*** Selected excerpt ***

Anthropologist Julia Kowalski, scholar of gender dynamics in South Asia, appointed assistant professor of global affairs

Julia Kowalski, a cultural anthropologist who studies gender, kinship, and women’s rights in South Asia, has joined the Keough School of Global Affairs at the University of Notre Dame as assistant professor of global affairs. Kowalski serves concurrently with Notre Dame’s Gender Studies Program through the College of Arts & Letters.

Her appointment expands the Keough School’s growing global research profile, especially strengthening the school’s focus on gender equality and enhancing scholarship in South Asia.

“Julia Kowalski will contribute immediately and significantly to the educational mission of the Keough School in general and to the Liu Institute for Asia and Asian Studies in particular,” said Scott Appleby, the Marilyn Keough Dean of the Keough School. “She brings expertise in South Asia, particularly India, where she has conducted research on the agency of women in fostering healthy family and interpersonal relationships. Her work at the intersection of gender, law, and human rights supports the Keough School’s mission of integral human development and our vision for an interdisciplinary approach to global development.”

***

Write the next paragraph of the news item on Julia Kowalski's appointment at the Keough School, picking up after Scott Appleby's quoted remarks.

*** Records supplied ***

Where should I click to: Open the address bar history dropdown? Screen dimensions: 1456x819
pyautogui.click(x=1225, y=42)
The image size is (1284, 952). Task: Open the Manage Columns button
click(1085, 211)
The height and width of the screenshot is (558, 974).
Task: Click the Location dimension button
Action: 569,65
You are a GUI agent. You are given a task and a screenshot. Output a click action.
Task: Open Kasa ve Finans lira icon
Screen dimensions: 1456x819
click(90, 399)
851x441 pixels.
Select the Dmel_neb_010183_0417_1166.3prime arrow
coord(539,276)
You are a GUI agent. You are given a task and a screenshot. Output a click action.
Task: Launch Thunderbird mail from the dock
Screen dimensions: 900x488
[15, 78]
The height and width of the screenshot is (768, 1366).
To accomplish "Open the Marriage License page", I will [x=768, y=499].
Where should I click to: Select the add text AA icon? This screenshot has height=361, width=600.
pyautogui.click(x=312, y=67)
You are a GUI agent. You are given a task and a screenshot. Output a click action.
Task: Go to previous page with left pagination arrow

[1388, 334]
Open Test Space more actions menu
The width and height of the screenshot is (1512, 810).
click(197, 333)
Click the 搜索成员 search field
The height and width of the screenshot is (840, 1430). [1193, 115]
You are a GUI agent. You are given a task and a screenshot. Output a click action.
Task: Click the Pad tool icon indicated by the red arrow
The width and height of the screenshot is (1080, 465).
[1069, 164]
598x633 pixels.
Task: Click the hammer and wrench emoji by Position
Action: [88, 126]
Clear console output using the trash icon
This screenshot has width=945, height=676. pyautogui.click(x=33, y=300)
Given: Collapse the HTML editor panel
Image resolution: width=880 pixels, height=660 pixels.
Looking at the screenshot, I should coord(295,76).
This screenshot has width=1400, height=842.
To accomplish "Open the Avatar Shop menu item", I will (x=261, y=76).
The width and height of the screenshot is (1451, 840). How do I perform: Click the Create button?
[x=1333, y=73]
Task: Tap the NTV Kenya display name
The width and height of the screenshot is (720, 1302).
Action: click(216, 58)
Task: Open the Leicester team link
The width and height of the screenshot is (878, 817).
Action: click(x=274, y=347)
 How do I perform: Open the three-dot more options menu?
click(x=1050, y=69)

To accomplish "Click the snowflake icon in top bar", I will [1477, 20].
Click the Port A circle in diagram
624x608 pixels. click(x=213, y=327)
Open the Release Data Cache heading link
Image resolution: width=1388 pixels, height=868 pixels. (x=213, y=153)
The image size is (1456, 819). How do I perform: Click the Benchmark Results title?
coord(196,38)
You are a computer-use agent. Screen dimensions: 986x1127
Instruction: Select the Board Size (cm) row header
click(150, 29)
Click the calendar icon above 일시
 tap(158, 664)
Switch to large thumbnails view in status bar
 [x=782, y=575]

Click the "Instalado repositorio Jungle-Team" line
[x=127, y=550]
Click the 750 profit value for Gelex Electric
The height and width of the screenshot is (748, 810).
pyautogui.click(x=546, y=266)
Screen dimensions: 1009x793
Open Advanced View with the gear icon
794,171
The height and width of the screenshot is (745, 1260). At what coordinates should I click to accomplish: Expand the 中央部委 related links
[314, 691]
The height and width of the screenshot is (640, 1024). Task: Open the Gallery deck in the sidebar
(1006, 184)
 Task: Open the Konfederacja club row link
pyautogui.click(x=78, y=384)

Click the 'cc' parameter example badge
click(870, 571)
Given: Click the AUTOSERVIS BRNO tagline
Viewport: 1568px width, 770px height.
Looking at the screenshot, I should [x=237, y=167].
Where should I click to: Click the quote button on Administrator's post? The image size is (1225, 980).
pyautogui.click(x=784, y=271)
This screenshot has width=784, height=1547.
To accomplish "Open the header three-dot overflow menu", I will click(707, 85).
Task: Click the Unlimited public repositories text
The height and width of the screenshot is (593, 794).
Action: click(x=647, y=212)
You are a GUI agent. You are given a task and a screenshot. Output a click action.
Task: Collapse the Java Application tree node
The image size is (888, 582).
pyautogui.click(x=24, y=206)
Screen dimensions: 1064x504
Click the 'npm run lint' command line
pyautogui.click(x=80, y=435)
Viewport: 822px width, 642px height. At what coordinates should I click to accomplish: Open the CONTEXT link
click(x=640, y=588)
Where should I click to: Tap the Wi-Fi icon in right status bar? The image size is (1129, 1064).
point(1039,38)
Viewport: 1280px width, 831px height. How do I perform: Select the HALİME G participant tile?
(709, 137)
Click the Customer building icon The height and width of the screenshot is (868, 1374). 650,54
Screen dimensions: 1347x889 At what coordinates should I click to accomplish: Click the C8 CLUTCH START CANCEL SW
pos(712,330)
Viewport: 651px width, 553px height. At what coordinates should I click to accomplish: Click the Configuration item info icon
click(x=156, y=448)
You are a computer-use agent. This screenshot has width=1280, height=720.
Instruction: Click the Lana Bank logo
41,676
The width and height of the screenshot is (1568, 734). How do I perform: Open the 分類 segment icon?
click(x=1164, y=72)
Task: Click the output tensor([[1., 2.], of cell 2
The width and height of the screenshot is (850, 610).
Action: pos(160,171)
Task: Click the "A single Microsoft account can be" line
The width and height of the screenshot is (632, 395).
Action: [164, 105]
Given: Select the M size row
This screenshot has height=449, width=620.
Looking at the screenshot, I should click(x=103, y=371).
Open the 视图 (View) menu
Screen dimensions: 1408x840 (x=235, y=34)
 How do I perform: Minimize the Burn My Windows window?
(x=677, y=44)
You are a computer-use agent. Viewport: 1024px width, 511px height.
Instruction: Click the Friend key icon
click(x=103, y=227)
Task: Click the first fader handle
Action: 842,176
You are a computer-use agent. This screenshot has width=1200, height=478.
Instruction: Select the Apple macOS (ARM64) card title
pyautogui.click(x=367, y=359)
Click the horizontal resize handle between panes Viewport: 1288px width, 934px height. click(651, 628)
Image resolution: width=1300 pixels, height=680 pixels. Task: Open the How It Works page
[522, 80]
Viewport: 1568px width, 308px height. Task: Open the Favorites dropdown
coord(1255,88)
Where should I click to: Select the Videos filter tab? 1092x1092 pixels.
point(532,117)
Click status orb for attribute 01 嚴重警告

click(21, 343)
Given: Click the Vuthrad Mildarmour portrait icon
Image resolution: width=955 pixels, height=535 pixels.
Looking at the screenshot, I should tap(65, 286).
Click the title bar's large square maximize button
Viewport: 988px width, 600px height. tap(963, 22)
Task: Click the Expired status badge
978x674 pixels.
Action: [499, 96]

***

-- Exercise response --
Kowalski holds a Ph.D. in comparative human development from the University of Chicago. Her research has been funded by Fulbright-Hays, the Woodrow Wilson Foundation, and the American Institute for Indian Studies. She is currently completing a book manuscript based on her research titled Counseling Kinship: Women’s Rights and the Politics of Interdependence in Jaipur.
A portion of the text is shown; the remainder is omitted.